Manor Rock Restaurant in Hudson to Close January 31, Farm to Continue
The Hudson restaurant will close at the end of January, while Manor Rock Farm continues its regenerative agriculture work in Columbia County.
The Hudson restaurant will close at the end of January, while Manor Rock Farm continues its regenerative agriculture work in Columbia County.
Manor Rock announced today that it will close its Hudson restaurant at the end of January, with Saturday, January 31 slated as its final service in its current form. The announcement was shared via an Instagram post, which emphasized both gratitude and continuity: while the restaurant is closing, Manor Rock Farm will continue operating, raising the heritage pork and other products that informed the restaurant’s menus.

In the post, the Manor Rock team wrote:
“Restaurant Manor Rock is closing. Saturday, 1/31 will be our last service in our current form. Manor Rock Farm will continue on, raising the pork you know and love. We are so proud of our incredible team and so heartbroken to be closing our doors. We would like to cordially invite all our guests, our regulars, our neighbors, our friends, and those who have been following along, to please join us through January to celebrate this exceptional restaurant.
Cherishing people and ingredients has been our modus vivendi since the beginning. We offered a place to gather together, around all these things we hold dear. We hope to continue that mission as Manor Rock takes new paths.”
Manor Rock opened in late 2024 at 746 Warren Street (formerly home to Hudson Food Studio and Crimson Sparrow before that) was an extension of Manor Rock Farm, a regenerative agriculture project based in Taghkanic run by Zack Nussdorf and Ivy Nallo. As

Chronogram reported at the time of its opening, the restaurant emerged from a desire to close the loop between farming and cooking—bringing vegetables, heritage pork, and other farm-raised ingredients directly into a dining room shaped by seasonality and technique.

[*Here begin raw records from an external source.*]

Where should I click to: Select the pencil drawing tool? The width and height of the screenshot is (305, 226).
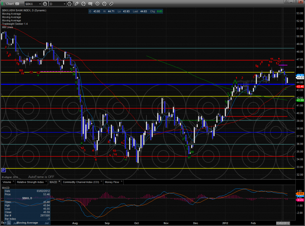point(76,4)
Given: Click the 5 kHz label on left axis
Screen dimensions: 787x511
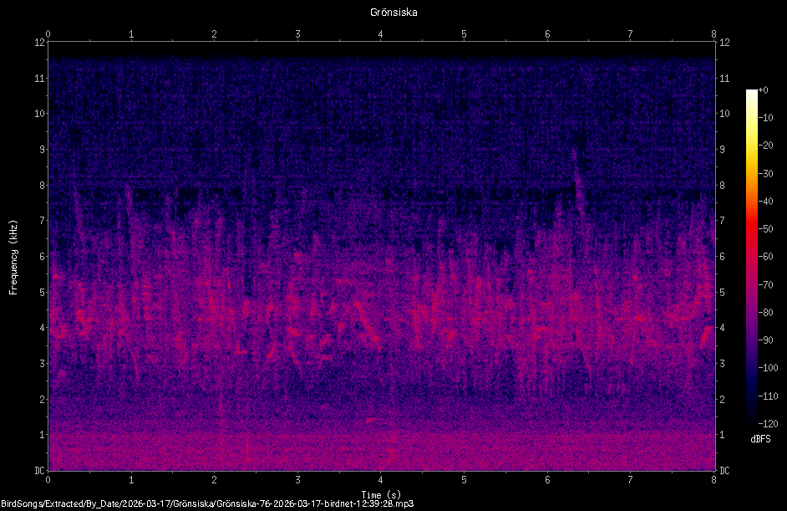Looking at the screenshot, I should coord(42,292).
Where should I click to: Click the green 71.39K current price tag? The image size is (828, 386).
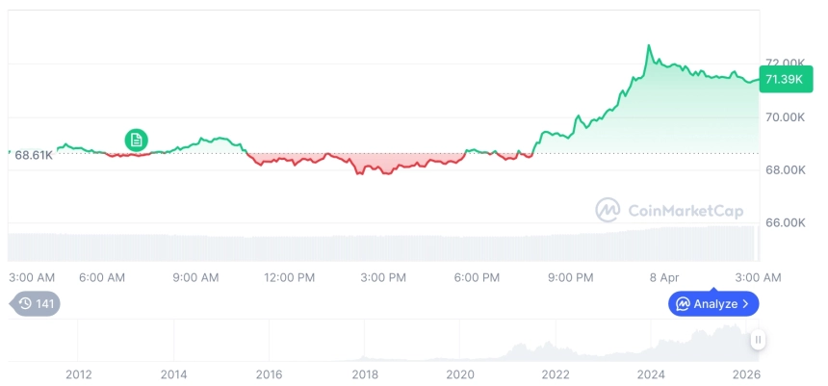click(x=780, y=79)
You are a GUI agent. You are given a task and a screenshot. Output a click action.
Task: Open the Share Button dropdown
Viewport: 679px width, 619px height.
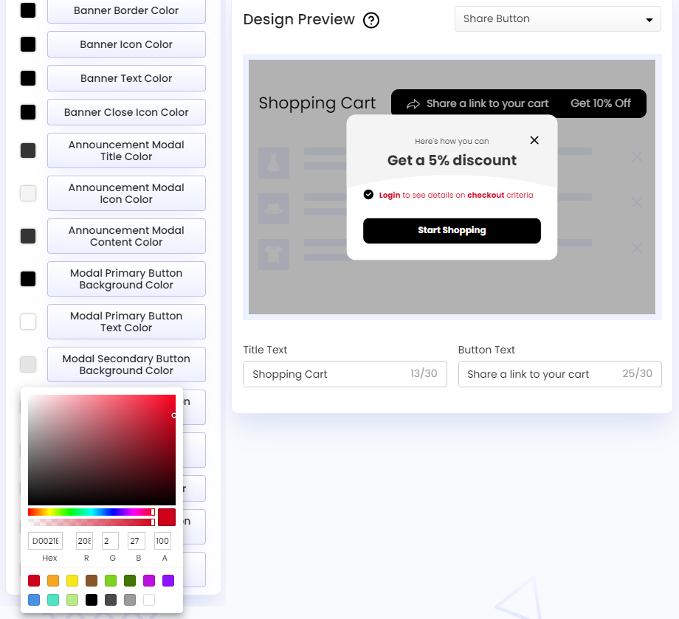(x=557, y=18)
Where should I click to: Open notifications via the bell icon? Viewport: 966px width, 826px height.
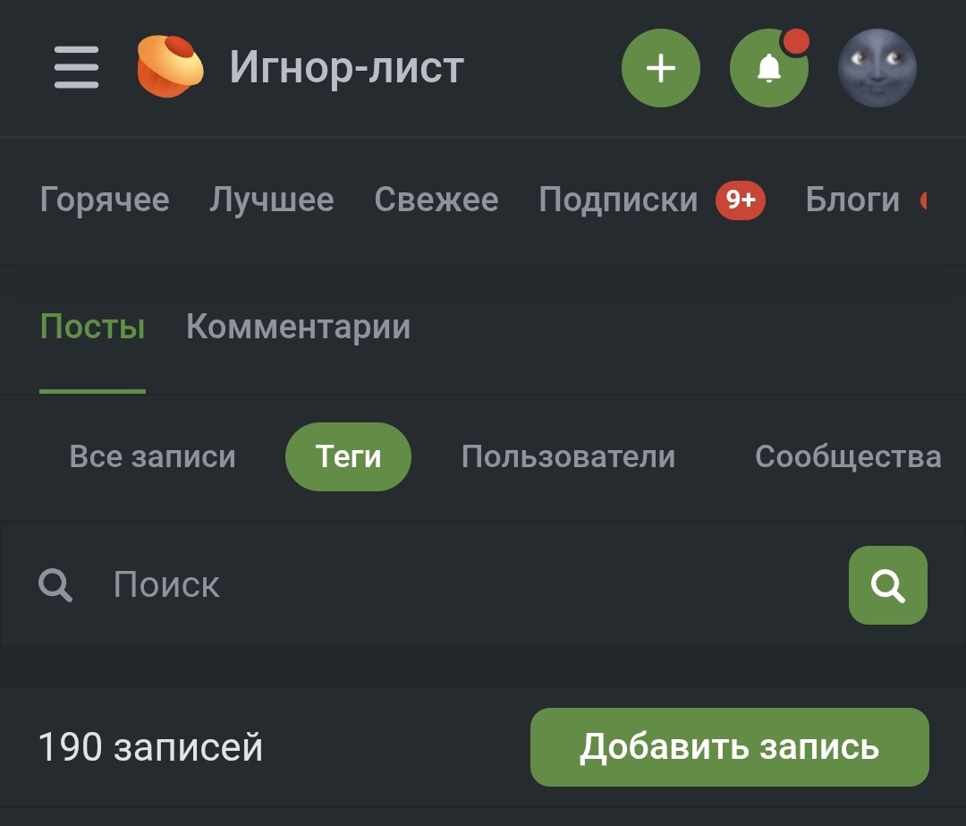768,68
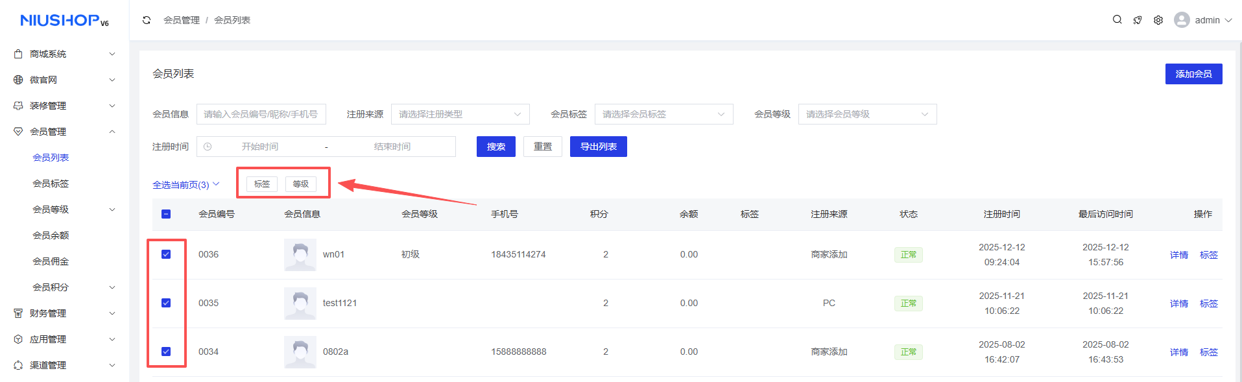The width and height of the screenshot is (1242, 382).
Task: Open the 会员标签 filter dropdown
Action: [x=663, y=114]
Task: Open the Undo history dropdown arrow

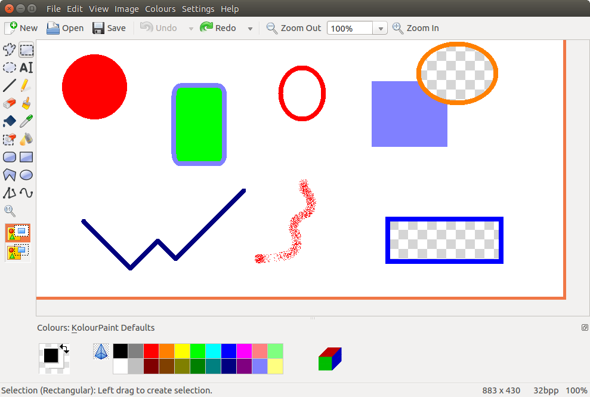Action: click(x=191, y=28)
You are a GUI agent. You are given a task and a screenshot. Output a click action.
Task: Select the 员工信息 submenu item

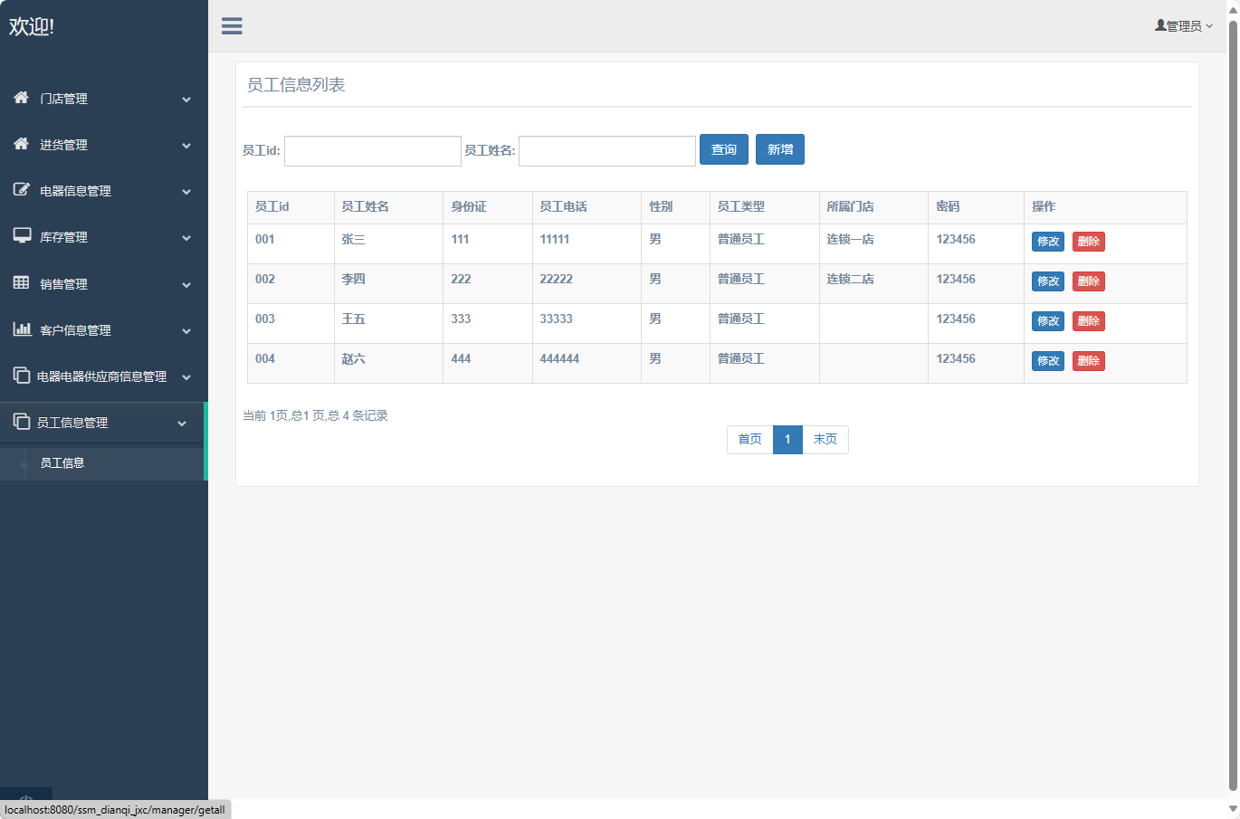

The project was conceived as more than a restaurant alone. Its founders described Manor Rock as a philosophy in practice, where land stewardship, kitchen craft, and hospitality were deeply intertwined. Menus evolved with the harvest and leaned heavily on ingredients grown at the farm or sourced from regional producers aligned with its values around sustainability and care for the land.
Since opening, Manor Rock became part of Hudson’s densely populated and competitive dining scene, attracting diners interested in ingredient-driven cooking rooted in agriculture. The Instagram post announcing the closure did not cite specific reasons or outline future plans, but it underscored an intention to carry the project’s core mission forward beyond the restaurant format.
Guests are invited to dine at Manor Rock throughout January as the team marks the restaurant’s final weeks of service. No additional details were provided regarding what the next phase of Manor Rock may look like, though the post suggests the farm will remain central to whatever comes next.